Last month, I wrote about using OpenSSH as a secure Web proxy on UNIX and Linux systems. This time, I’ll show you how to do the same thing on Microsoft Windows using PuTTY — probably the single most popular SSH client available for Microsoft’s operating system platforms (and also available in the software management systems of many free UNIX/Linux systems).


As I pointed out in the previous article, Web access through public wireless networks can be dangerous because of the danger of malicious security crackers and would-be identity thieves listening in on your Web traffic. There are two very simple solutions to the problem:

  1. You can simply avoid engaging in any online activity that involves logins or other transmission of sensitive data — including e-mail addresses that you wish to protect from spammers and phishers.
  2. You can use an encrypted connection to a secure proxy on a network that you know to be better protected than the public wireless network you’re using.

A proxy is another system through which some network travel can be forwarded, making it seem to the Internet as though the proxy server is the actual source of the network traffic. A direct encrypted connection between a laptop on an unsecured wireless network and a proxy server on a secured network that then relays HTTP requests to the Web can provide a much more secure connection for Web browsing than simply sending HTTP requests directly from the laptop through the wireless network to the Internet at large.

What tools?

This article assumes you have installed PuTTY and the Mozilla Firefox Web browser on a Microsoft Windows laptop from which you wish to connect to a secure proxy. It also assumes that you have access to a computer at home or on another trusted network, running a BSD UNIX, Linux-based, or other UNIX-like operating system with OpenSSH installed, as described in the previous secure Web proxy article.
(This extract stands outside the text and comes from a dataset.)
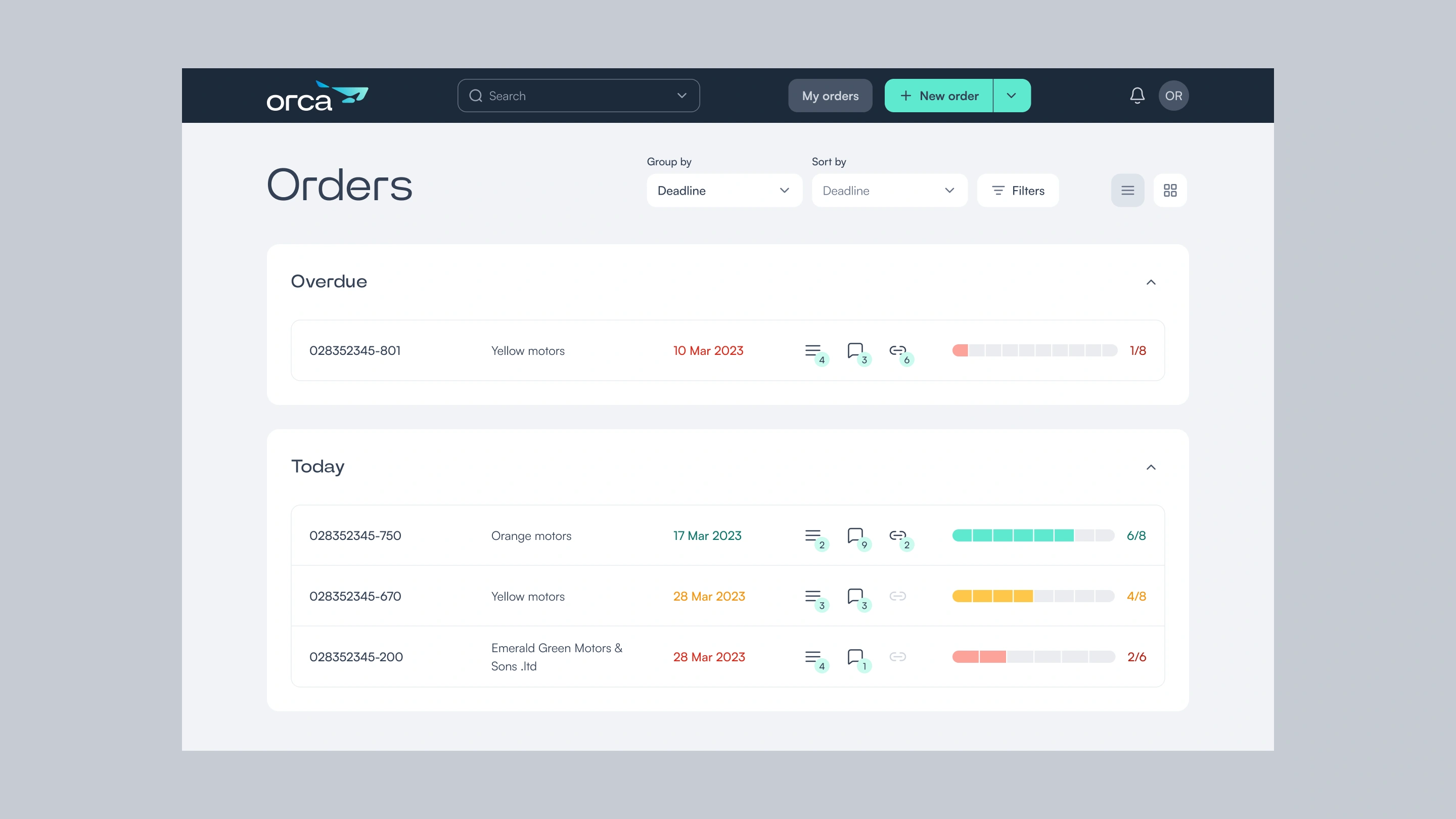
Task: Open the Sort by dropdown
Action: [889, 191]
It also assumes that you have configured your trusted network to provide SSH access from outside the network. This often involves configuring port forwarding on your router and firewall, the specifics of which vary from one router/firewall to another.

In the following explanations, where you have questions, you may wish to check with the previous secure Web proxy article — where a lot of this has already been covered — for details.
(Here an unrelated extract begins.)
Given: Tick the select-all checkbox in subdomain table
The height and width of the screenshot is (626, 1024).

First, configure a PuTTY session to connect to the UNIX/Linux system you will use as your proxy server. Fill in the following data:

  1. Host Name (Or IP Address): This may be the domain name for your network, if you have domain name resolution via a dynamic DNS service or other means set up to allow access to your network via a domain name, or it may be the IP address for your router/firewall.
  2. Port: SSH normally uses port 22, but this may be different, depending on how port forwarding may be set up on your trusted network.
  3. Protocol: Select the SSH option.

In order to facilitate creating these encrypted proxy sessions quickly in the future, you may wish to give the session a name under the Saved Sessions heading and save it for future use. Do not click the Open button to connect yet, though.

Here’s a screenshot to help:

Second, configure an SSH encrypted tunnel through which your HTTP requests can be forwarded to the system you’re using as a proxy server. Open the Connection > SSH > Tunnels interface using the hierarchical Categories pane on the left-hand side of the PuTTY dialog box, and fill in this data:

  1. Source Port: Fill in a port number that will be used locally, on the laptop, for this connection. For instance, you might use port 8080 for forwarded HTTP requests.
  2. Destination: Leave the text field empty. Select the Dynamic and Auto options.

Click the Add button to commit these encrypted tunnel settings. When that happens, you will see a character string appear in the Forwarded Ports field, as shown in the following screenshot:

Third, after saving the session settings again to make sure the encrypted tunnel settings will be retrievable, click the Open button to establish the connection. You will have to provide a valid username and password on the remote system to establish the connection.

Fourth, configure Firefox to use your encrypted connection. Open the Options dialog box from the Tools menu, then select Advanced. Make sure the Network tab is selected, and click the Settings button. Fill in the following data:

  1. Configure proxies to access the Internet: Select Manual Proxy Configuration.
  2. SOCKS Host: Enter into the text field.
  3. Port: For the SOCKS Host, fill in the same port number you specified in the PuTTY tunneling dialog — 8080 in the above example.

Click the OK button to commit the changes, and exit the Options dialog box. When you are ready to click OK, the Connection Settings dialog box should look something like this:

Finally, you’re done. All your Web browser’s traffic will pass through your secure proxy via an encrypted SSH tunnel, providing the kind of security through a network you control that you just can’t get from a coffee shop wireless network alone.